This is the replication package of the systematic literature review submited to the IST journal (under review). The reposiroty contains all the material required for replicating the study, including: a complete list of papers, and all the data analysis phases.
It has been designed, performed, and reported by the following researchers:
- Mohamed Soliman - Paderborn University, Paderborn, Germany
- Ivano Malavolta - Vrije Universiteit Amsterdam, S2Group - The Netherlands
- Michel Albonic - Federal University of Technology, Paraná, IntelAgir - Brazil
- Andreas Wortmann - University of Stuttgart, ISW - Germany
For any information, interested researchers can contact us by sending an email to any of the investigators listed above.
The directory is structured as follows:
scripts/dblp_search.py Script for initial paper crawling.
data/studies_selection.csv Spreadsheet with the alld the studies.
data/thematic_analysis.csv Spreadsheet with the thematic analysis.
data/system_names.csv Spreadsheet with the list of systems.
data/graph_generation.xlsx Spreadsheet used for graph generation.
The spreadsheet for graph generation is also available online.

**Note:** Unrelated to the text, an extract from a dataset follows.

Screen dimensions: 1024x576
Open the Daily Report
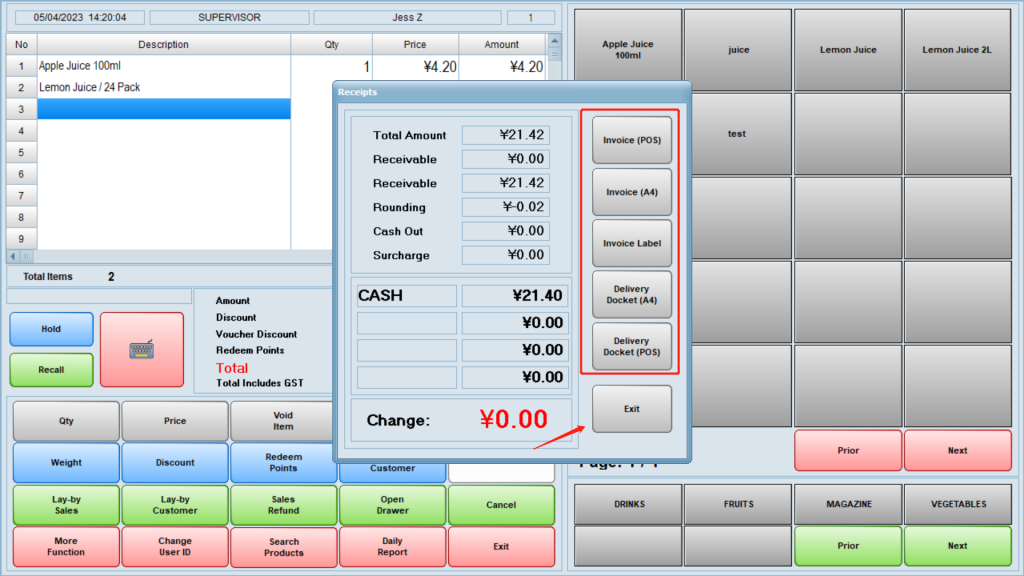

If you are interested in replicating our papers' crawling, here are a few details that can help you.
You must be in the scripts
folder:
$ cd scripts/
Then, you must download the last DBLP snapshot and extract it in the scripts
folder (it's a big file > 4GB), and download the compatible document type definition (DTD) file - usually the first one after the downloaded XML file.
Now, it is time to set everything (snapshot file, year range, etc.) at the beginning of the dblp_search.py
file. We plan to use a properties file for this shortly.
Once everything is set, you run the dblp_search.py
script, and the papers should be selected (it will be a bit long given the file size).
$ python3 dblp_search.py > papers.csv
The snowballing was manually conducted, assisted with the Zotero tool.
This repository is licensed under MIT license.